The Konjice parish church

With its imposing image, the Church of St. George gives Slovenske Konjice its mark and rounds off the image of the Old Square, which tells stories of the past to new generations.

The Konjice parish church of St. George reaches for ancient history and has a special status as an archparish, and the priest is granted the title of archdeacon.

The parish of Konjice was first mentioned in 1146 in the documents of the Aquileian Patriarch Peregrine. Between 1085 and 1096, the Konjice parish separated from the Hoška parish. Today’s church is the successor to the original church, which stood here even before the Peregrine Charter.

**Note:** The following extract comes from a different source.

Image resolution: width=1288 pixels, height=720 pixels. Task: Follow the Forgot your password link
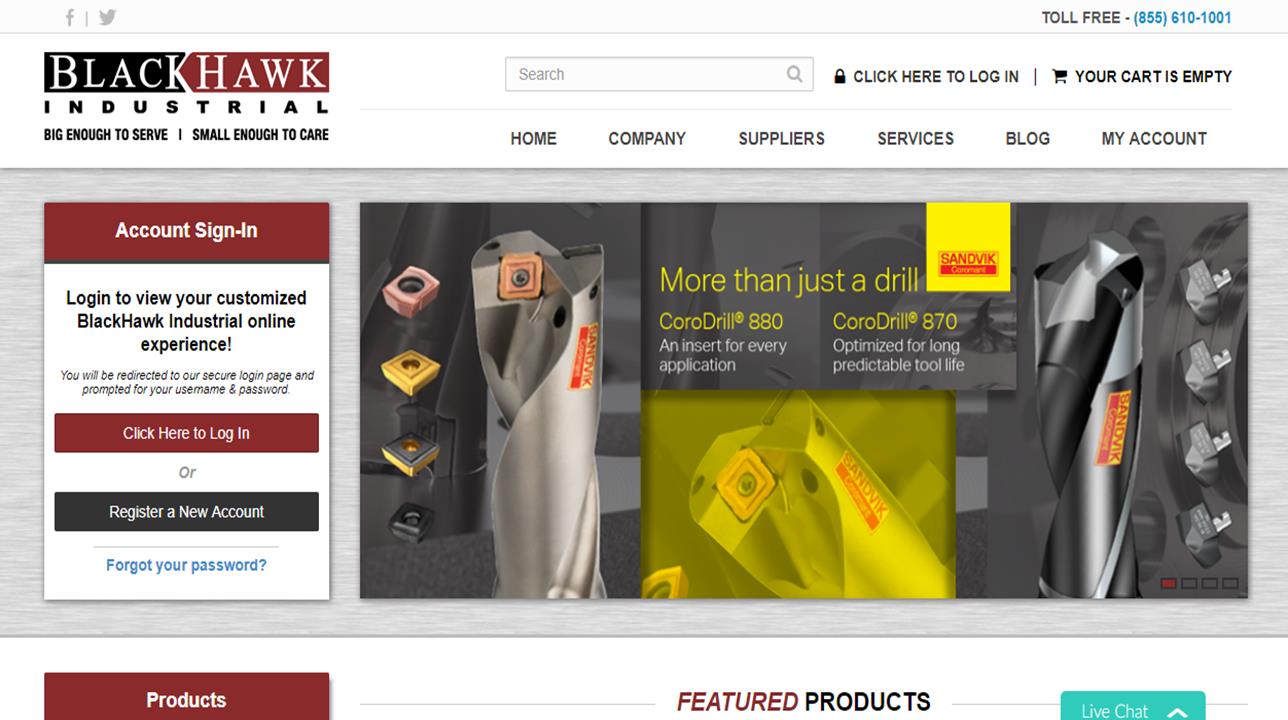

The Church of St. George is Late Gothic and consists of a rectangular and side nave, presbytery, bell tower on the west side and the baroque Rosary Chapel on the south side, where we find preserved frescoes of Joseph A. Lerchinger with Marian motifs and personification of the four seasons from 1749.  The original wooden ceiling in the nave was replaced by a vault on the inner buttresses during the work of the parish priest Valentin Fabri. The keystone was preserved in the main nave, with the coat of arms of Archpriest Fabrius, with an anvil and a hammer.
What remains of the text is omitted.